— Publié le 29 janvier 2014
Je te vois venir. Juste parce que tu es née avec internet, et que tu as appris à écrire des emails bien avant que je ne sache taper « http » dans la barre d’adresse, tu crois maîtriser l’art de l’email. Erreur, erreur jeune padawan, car l’email PROFESSIONNEL est un exercice périlleux extrêmement codifié. Surtout, la méconnaissance de ces codes peut éventuellement te créer des soucis. Plutôt que d’apprendre sur le tas — et de tes éventuelles erreurs, laisse-moi te guider.
Génèse d’un mode de communication anachronique
Tout irait pour le mieux dans le meilleur des mondes si l’email était utilisé uniquement par des gens qui l’utilisent de manière innée. Là n’est pas le cas : si tes collègues/tes supérieurs hiérarchiques/tes interlocuteurs virtuels sont nés avant les années 80, vous n’appartenez pas au même monde.
Pour certains d’entre-eux, l’email n’est autre qu’un courrier qu’on envoie par internet au lieu de l’envoyer par la poste. Ces gens sont facilement reconnaissables : ils font figurer leur adresse email dans leur signature, comme s’ils ignoraient que tu l’as automatiquement dès lors qu’ils t’envoient un email (et de fait, nombreux sont ceux qui l’ignorent. Ne te moque pas, c’est très sérieux).
Il te faudra donc respecter les codes de la lettre : objet, expéditeur, formule d’adresse, corps du message ordonné, formule de politesse, signature. Ces gens intègrent généralement la moitié de leur CV + une image de 32 mégas dans leur signature du mail. Ils te « prient de bien vouloir agréer leurs plus sincères salutations », et tu te sens un peu perdu•e alors que tu te verrais bien simplement leur répondre « ok bien reçu, on se voit sur place ! a+ ».
Pour aller plus vite, voici un modèle de réponse :
Objet : <nom du projet>, précédé du nom de ton entreprise si c’est un email extérieur
« Bonjour,
J’accuse réception de votre email concernant <objet > (il suffit bien souvient de copier-coller le leur)
Je vous confirme/ < ma participation à > < insérez événement > (ils vous invitent souvent à une conférence, un petit déjeuner, un apéro, bref, un événement dont vous vous moquez bien, mais auquel vous voudriez bien RSVP sans pour autant vous engager strictement. Comme sur Facebook, quoi).
Je vous remercie pour votre < intérêt / sollicitation / invitation > (supprimez la mention inutile)

- [OBJECTIF DE L'EXERCICE] D'après le texte cité, à quel signe reconnaît-on facilement les personnes pour qui l'email n'est qu'un courrier envoyé par internet au lieu de la poste ? La liste est un matériau à part, indépendant du texte cité.

- [DONNÉES ENREGISTRÉES]

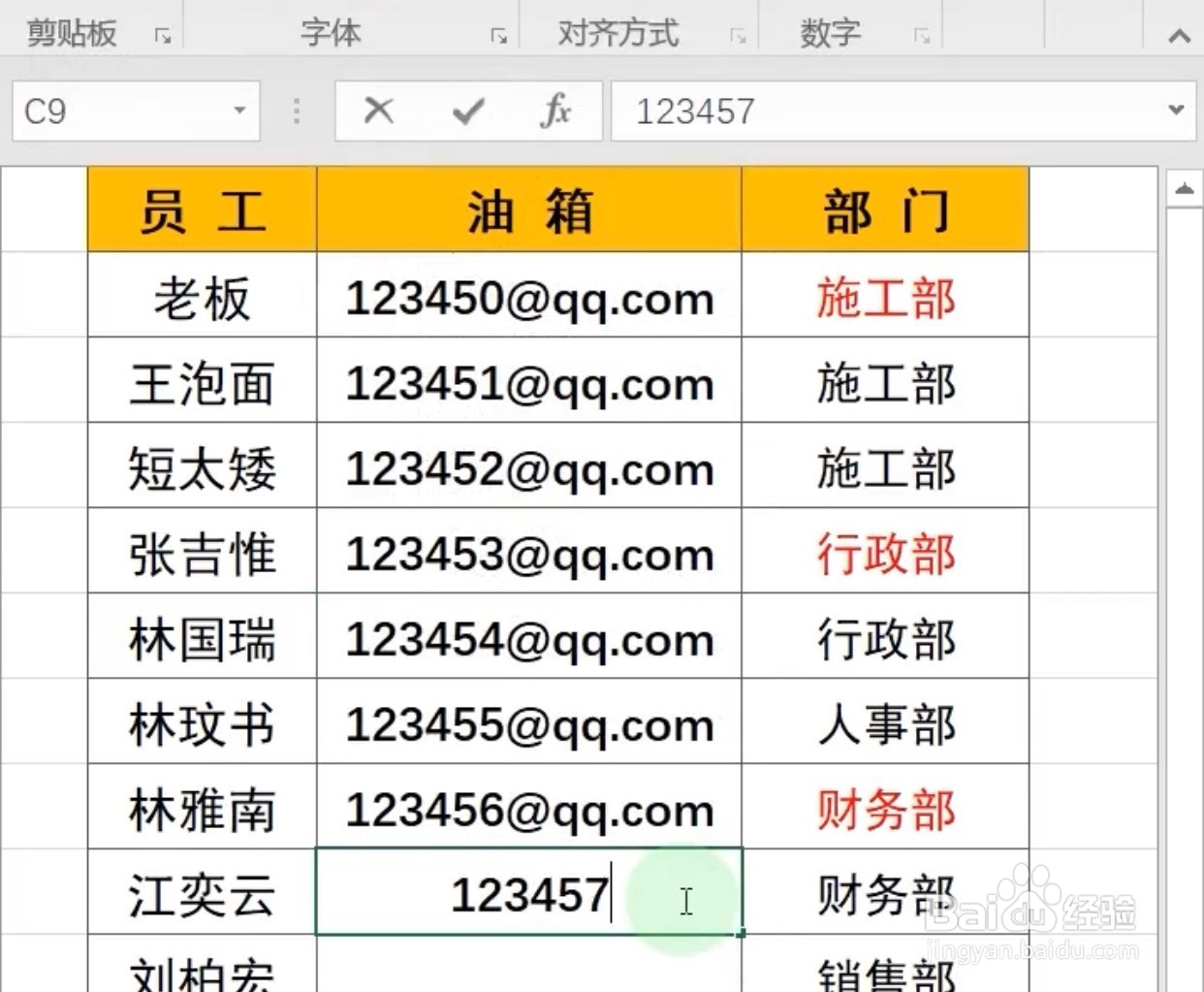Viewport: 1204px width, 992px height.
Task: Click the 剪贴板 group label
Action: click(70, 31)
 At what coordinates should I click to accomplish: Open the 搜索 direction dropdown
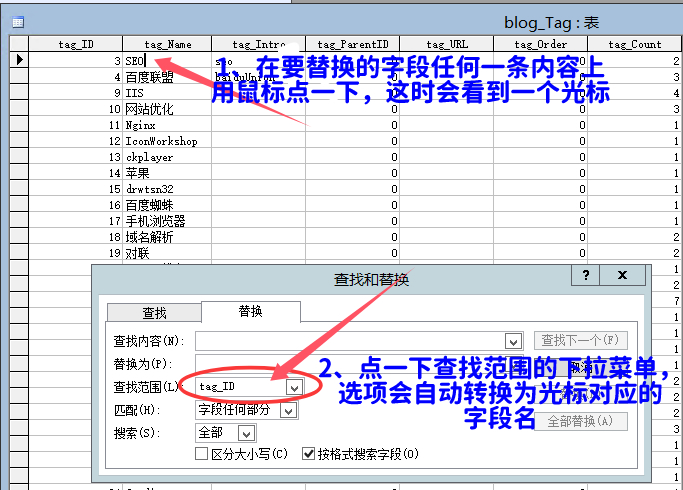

- [CORRIGÉ] Elles font figurer leur adresse email dans leur signature.